### The problem
Everything in the data below is to be reproduced without any deviation.

========================================

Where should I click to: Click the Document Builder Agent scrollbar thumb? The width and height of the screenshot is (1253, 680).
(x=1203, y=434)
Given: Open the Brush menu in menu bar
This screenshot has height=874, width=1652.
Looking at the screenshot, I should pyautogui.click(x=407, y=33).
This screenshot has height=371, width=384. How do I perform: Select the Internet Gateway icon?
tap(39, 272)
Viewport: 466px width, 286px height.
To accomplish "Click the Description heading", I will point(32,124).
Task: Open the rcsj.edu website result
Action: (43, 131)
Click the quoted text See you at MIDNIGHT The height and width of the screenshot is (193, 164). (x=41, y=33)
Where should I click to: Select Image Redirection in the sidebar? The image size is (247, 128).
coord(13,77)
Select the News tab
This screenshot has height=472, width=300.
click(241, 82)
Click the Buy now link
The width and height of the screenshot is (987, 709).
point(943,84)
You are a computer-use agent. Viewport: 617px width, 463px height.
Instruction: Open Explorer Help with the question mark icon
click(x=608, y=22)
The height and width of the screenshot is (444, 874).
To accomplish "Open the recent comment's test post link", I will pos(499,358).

========================================

### Expected answer
Where should I click to: Click the Document Builder Agent scrollbar thumb? The width and height of the screenshot is (1253, 680).
(x=1203, y=434)
Given: Open the Brush menu in menu bar
This screenshot has height=874, width=1652.
Looking at the screenshot, I should pyautogui.click(x=407, y=33).
This screenshot has height=371, width=384. How do I perform: Select the Internet Gateway icon?
tap(39, 272)
Viewport: 466px width, 286px height.
To accomplish "Click the Description heading", I will point(32,124).
Task: Open the rcsj.edu website result
Action: (43, 131)
Click the quoted text See you at MIDNIGHT The height and width of the screenshot is (193, 164). (x=41, y=33)
Where should I click to: Select Image Redirection in the sidebar? The image size is (247, 128).
coord(13,77)
Select the News tab
This screenshot has height=472, width=300.
click(241, 82)
Click the Buy now link
The width and height of the screenshot is (987, 709).
point(943,84)
You are a computer-use agent. Viewport: 617px width, 463px height.
Instruction: Open Explorer Help with the question mark icon
click(x=608, y=22)
The height and width of the screenshot is (444, 874).
To accomplish "Open the recent comment's test post link", I will pos(499,358).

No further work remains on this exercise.